Стремясь хоть как-то подлечить психику народа, сенаторы постановили воздвигнуть жертвенники Милосердию и Дружбе, а, поскольку в то время все деяния сопровождались лестью властям, рядом с этими жертвенниками было решено установить статуи Тиберия и Сеяна. Видимо, такая стража отпугнула светлых божеств, и возведение священных сооружений не оздоровило моральную атмосферу на семи холмах. По крайней мере, никто из тогдашних римлян не сознался, что ему довелось повстречать на форуме либо в Каринах улыбающуюся Дружбу или приветливое Милосердие.

Если на город не сошла небесная благодать, людям оставалось воззвать к земным, так сказать, самодельным богам. Сенат начал призывать принцепса и его великого сподвижника в столицу, дабы те своим появлением оживили эмоции народа. Развернувшаяся пропагандистская кампания убедила римские массы в том, что их неудовлетворенность жизнью вызвана исключительно пренебрежением правителя.
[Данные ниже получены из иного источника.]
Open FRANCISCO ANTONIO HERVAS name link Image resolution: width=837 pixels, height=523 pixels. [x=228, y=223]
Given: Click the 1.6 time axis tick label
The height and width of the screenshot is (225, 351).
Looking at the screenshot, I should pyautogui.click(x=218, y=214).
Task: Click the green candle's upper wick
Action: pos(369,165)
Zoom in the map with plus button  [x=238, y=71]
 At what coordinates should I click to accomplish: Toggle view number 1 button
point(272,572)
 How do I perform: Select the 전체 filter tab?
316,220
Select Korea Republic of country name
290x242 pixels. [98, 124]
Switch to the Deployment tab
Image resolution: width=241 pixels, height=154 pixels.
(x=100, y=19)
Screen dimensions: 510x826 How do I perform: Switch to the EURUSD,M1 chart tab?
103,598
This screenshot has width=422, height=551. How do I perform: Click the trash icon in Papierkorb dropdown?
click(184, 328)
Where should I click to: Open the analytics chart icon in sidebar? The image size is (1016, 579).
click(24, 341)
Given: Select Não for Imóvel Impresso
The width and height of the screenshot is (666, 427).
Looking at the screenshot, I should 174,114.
Плебсу казалось вполне достаточным для счастья узреть престарелого Тиберия на форуме. Уже и сам италийский воздух был напоен флюидами народной тоски по принцепсу. Эти флюиды миновали преторианские редуты и достигли Тиберия.

Тот, как обычно, долго раздумывал, а потом вызвал Сеяна и высказал озабоченность в связи с назревшей необходимостью посетить столицу.
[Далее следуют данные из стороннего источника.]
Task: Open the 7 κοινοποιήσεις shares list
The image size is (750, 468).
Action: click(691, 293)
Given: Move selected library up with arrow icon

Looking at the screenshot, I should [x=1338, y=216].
– Как возлюбил тебя плебс, Цезарь! – воскликнул Сеян, стараясь поднять настроение своему императору.

– Какая же это любовь? – скривился Тиберий.

– Ну, не любовь, так страсть. Как иначе назвать подобную жажду встречи?

Сеян коротко хохотнул и более серьезным тоном сказал:

– Я давно советовал тебе, Цезарь, покинуть оголтелую столицу. Ныне и ты пребываешь в покое, располагающем к раздумьям настоящего правителя-философа, каким ты являешься, и чернь к тебе благоволит. Достаточно было постоянно напоминать толпе о тебе, чтобы пробудить в ней интерес и почтение. Простолюдины не могли замкнуть слуховые впечатления на зрительный образ, что и вызвало зуд их желаний.

– Может быть, ты прав. Но как быть теперь? – покусывая нижнюю губу, возвратился к исходному вопросу Тиберий. – Нужно ехать в Рим, чтобы сбить волну этих страстей.

– Ни в коем случае, мой Цезарь! – уверенно заявил Сеян. – Сломаем всю игру.

– Но не ответить на народный призыв и воззвания сената мы не можем.

– Давай ответим, только так, чтобы оставить за собою инициативу. Интрига должна сохраниться.

Сеян замолк, довольный растерянностью принцепса, с надеждой ожидающего продолжения.

– Я думаю, Цезарь, ты и сам знаешь, что делать, и ждешь от меня не ответа, а лишь подтверждения собственной догадке, – неспешно заговорил главный преторианец, держа в напряжении Тиберия. – Как ты и желаешь, Цезарь, мы сделаем шаг к народу, но только один шаг. Обойдемся без фамильярностей. Да, мы покинем нашу цитадель и на время обоснуемся на кампанском побережье. Пусть все, кто хочет видеть нас… тебя, Цезарь, покинут свои столичные норы или дворцы и идут две сотни миль к тебе на поклон. Это уменьшит толпу и сделает ее более послушной. Паломникам легче уверовать в бога.

– Ты, Луций Элий, в хитрости не уступишь самой Августе, – сказал Тиберий и омрачился, вспомнив о матери.

– Иначе я не удостоился бы твоего доверия, Цезарь.

Принцепс одобрил предложение Сеяна, и вскоре гражданам предстали две величественные фигуры: Тиберий вместо Милосердия и Сеян в качестве символа Дружбы.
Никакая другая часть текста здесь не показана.